Cursor -- This is my primary IDE now. AI is built into the editing experience itself. It handles debugging, refactoring suggestions, and project-wide improvements without breaking my flow. The key is that it's non-intrusive. I ask when I want help. It doesn't shout at me.
ChatGPT -- My go-to for thinking through problems. When I'm stuck on a tricky bug or need to understand an unfamiliar framework, I describe the issue and get back explanations, code samples, and alternative approaches. It's also where I sharpen my prompt engineering -- better prompts produce dramatically better results.
Where AI actually helps
Code generation
The benefit: boilerplate vanishes. Function stubs, test scaffolds, data transformations -- AI handles the repetitive shape of code so I can focus on the interesting logic.
The cost: you have to read what it writes.
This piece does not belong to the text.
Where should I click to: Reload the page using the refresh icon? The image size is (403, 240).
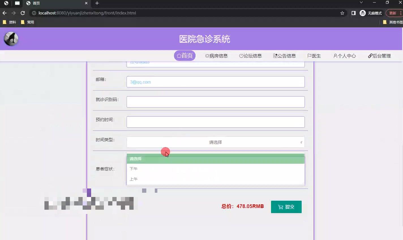pos(23,13)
AI-generated code can look correct and still be subtly wrong. Miss a review and you've shipped someone else's assumptions into your codebase.
Bug detection
Tools like DeepCode and SonarQube scan codebases and flag vulnerabilities, performance issues, and logic errors before they hit production. I use these as a safety net, not a replacement for understanding my own code.
Code optimization
AI suggests cleaner patterns, simpler implementations, and more efficient structures. Tabnine is strong here. But "optimized" doesn't always mean "appropriate" -- sometimes the readable version is the right version, even if it's longer.
Code reviews
AI can highlight style violations, inconsistencies, and potential errors in pull requests. It handles the mechanical part of review so human reviewers can focus on architecture and intent.
Documentation
Nobody loves writing docs. AI can generate documentation from code structure and comments. Mintlify does this well. The trade-off: generated docs tend to describe what the code does, not why. You still need a human for the "why."
Prompt engineering
This is a real skill now. The difference between a vague prompt and a precise one is the difference between useless output and genuinely helpful code. I've learned to include constraints, examples, and expected output format in my prompts. It changes everything.
AI needs supervision
This is the part people get wrong. AI tools are force multipliers, not autonomous engineers.
AI-generated code still needs an experienced developer to:
- Evaluate correctness -- Does this match the project's patterns and constraints?
- Choose architecture -- AI can generate code for any pattern. It doesn't know which pattern is right for your system.
- Catch blind spots -- AI doesn't know your deployment environment, your team's conventions, or your production edge cases.
The developers who benefit most from AI are the ones who already know what good code looks like. They use AI to move faster, not to think less.
What's coming next
AI pair programming is already here. The next steps are bigger.
Natural language to code -- Describing behavior in plain English and getting working implementations. We're partway there. The gap is narrowing fast.
Autonomous workflows -- AI handling multi-step development tasks: write, test, deploy. Early but real.
Ethical guardrails -- As AI generates more production code, teams need policies for bias, security, and accountability. This isn't optional. It's engineering responsibility.
The tools will keep getting better. The developers who learn to collaborate with AI -- treating it as a powerful but imperfect tool -- will ship faster and build better systems. The ones who either ignore it or trust it blindly will fall behind.